The reason is that the Polish right wing in power is so deeply reactionary that it has become quite the pariah and that its Prime Minister insisted at length in Heidelberg on his refusal of any new federal development of the Union. On the contrary, he wanted to reduce the areas of common competence and strongly advocated a Europe of nations in which unanimity would remain the rule.
His idea of Europe was neither that of Paris nor Berlin, but should we be concerned about this and denounce the beginning of the breakdown of the Union, or should we see, on the contrary, the dynamics in which Vladimir Putin is placing Poland and leading it to plead for a common Defense?
Since the tiny Estonia, the one of the 27 States of the Union that most needs to believe in the durability of the American umbrella, calls on the Member States to buy ammunition jointly, since it is heard, since the Union arms itself jointly with common budgets, since it stands up in support of Ukraine and since Poland asks at the same time its 26 partners to equip themselves with a common Defence, we are in fact moving towards a political union.

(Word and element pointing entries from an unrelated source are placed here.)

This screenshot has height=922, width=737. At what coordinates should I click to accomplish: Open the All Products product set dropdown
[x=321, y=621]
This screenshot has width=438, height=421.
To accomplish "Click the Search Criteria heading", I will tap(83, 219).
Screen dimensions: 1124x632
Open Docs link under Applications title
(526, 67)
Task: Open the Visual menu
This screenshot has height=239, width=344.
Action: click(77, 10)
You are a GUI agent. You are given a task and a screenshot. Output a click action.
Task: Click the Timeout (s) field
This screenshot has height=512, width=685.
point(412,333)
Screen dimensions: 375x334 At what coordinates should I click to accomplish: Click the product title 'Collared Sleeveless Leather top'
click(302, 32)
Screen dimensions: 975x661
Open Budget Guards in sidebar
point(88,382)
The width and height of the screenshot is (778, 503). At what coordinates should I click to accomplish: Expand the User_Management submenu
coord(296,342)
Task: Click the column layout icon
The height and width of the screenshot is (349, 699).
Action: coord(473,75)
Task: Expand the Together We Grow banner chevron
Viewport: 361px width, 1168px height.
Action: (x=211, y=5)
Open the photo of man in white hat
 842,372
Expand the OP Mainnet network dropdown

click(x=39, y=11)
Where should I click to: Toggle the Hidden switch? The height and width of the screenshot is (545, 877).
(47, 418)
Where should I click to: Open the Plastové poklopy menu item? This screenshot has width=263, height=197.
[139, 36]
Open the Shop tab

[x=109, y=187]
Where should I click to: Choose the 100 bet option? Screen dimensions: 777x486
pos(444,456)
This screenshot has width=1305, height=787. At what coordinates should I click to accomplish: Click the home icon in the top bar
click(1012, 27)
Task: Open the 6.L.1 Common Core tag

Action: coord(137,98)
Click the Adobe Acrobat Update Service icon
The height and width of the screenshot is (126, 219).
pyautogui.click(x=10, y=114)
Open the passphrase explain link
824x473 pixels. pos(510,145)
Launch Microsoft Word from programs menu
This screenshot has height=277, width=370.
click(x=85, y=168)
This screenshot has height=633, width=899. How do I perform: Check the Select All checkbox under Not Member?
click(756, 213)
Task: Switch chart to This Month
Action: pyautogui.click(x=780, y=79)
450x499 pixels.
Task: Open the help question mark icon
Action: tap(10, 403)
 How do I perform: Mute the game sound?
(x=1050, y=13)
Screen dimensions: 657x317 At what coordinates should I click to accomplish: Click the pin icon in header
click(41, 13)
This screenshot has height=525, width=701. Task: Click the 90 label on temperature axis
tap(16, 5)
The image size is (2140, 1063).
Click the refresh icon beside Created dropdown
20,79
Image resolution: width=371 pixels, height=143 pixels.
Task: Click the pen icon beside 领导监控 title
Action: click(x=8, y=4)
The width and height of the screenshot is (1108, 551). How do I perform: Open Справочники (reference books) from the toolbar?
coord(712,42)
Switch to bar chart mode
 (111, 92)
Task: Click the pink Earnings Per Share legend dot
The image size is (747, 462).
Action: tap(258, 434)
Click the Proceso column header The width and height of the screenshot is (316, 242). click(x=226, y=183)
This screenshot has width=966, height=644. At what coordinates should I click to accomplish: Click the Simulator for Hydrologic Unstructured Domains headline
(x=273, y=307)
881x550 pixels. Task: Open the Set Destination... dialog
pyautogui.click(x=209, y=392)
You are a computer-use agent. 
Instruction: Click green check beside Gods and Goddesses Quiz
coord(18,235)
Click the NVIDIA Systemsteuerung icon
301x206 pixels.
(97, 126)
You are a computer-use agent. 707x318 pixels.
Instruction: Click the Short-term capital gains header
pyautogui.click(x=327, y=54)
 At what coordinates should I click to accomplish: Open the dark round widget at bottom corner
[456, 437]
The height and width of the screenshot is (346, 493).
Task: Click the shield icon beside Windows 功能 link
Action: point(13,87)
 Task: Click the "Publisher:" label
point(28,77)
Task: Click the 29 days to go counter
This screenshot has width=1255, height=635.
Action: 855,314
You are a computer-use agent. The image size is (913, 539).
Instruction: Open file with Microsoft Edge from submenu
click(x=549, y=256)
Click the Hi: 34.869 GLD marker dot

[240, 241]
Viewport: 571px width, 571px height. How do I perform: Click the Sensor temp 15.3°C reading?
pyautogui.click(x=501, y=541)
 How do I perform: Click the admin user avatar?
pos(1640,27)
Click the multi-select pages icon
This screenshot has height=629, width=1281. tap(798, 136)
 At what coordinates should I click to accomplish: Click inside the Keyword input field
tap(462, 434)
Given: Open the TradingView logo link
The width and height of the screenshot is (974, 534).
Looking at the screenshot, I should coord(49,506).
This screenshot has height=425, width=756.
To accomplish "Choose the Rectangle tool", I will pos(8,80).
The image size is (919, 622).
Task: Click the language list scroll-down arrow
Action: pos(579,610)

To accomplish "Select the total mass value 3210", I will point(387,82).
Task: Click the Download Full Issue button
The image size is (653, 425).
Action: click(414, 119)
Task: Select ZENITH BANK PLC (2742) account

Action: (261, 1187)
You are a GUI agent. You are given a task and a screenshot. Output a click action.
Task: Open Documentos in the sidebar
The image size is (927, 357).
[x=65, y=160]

We do not say so though. We are doing it, and our differences on the degree of federalism we should achieve, at the pace and time frame and the areas we should achieve it, are in fact totally secondary. They will matter one day. This debate will become important again when we have a common defence, pan-European armaments industries and therefore common research and industrial policies. On that day, it will be necessary and timely to ask ourselves who wants to go further, at what speed and whether or not it is essential that we all agree on new chapters, but for the time being, the tasks on which we are converging are heavy enough for us to devote all our efforts to them and postpone tomorrow’s debates.
This Heidelberg speech marks a turning point. Germany and Spain, France and Italy, the Benelux countries and the Scandinavians, Greece and Portugal, Romania, the Czech Republic and the whole of Central Europe must respond to it as quickly as possible, warmly, positively, by getting to the heart of the matter and taking Poland at its word.